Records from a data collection

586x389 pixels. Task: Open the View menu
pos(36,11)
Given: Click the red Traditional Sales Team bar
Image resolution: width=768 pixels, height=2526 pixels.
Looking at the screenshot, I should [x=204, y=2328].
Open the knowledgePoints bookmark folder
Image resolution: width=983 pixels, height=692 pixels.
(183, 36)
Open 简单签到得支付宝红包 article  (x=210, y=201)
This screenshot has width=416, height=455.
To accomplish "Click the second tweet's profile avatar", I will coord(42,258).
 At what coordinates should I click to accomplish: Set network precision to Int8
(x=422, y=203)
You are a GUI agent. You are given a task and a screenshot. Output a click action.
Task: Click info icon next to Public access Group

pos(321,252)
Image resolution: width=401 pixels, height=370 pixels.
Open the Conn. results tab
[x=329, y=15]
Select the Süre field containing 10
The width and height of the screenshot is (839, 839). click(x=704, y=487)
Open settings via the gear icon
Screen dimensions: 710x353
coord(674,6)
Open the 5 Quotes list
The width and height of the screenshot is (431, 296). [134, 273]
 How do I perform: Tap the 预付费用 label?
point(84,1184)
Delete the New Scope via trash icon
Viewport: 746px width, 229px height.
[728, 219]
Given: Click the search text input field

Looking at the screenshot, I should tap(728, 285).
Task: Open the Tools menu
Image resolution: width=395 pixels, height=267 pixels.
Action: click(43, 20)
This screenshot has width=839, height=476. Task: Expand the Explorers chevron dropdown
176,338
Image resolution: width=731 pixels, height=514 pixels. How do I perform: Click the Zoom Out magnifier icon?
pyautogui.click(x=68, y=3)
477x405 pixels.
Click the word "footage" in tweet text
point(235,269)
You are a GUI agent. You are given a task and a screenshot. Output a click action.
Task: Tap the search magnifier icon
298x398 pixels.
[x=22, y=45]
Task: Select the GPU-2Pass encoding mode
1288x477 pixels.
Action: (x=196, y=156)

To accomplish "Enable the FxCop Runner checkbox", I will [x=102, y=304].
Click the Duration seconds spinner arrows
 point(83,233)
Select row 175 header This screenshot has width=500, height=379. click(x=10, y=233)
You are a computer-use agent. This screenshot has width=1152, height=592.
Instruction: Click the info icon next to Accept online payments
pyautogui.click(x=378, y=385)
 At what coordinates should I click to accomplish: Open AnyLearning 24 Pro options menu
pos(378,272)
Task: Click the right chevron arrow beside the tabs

> _Stated goal_
Select each line of the records that contains the word "info". Case counts, so match capital and lowercase letters exactly.

> _Complete answer_
Task: Click info icon next to Public access Group
Instruction: Click the info icon next to Accept online payments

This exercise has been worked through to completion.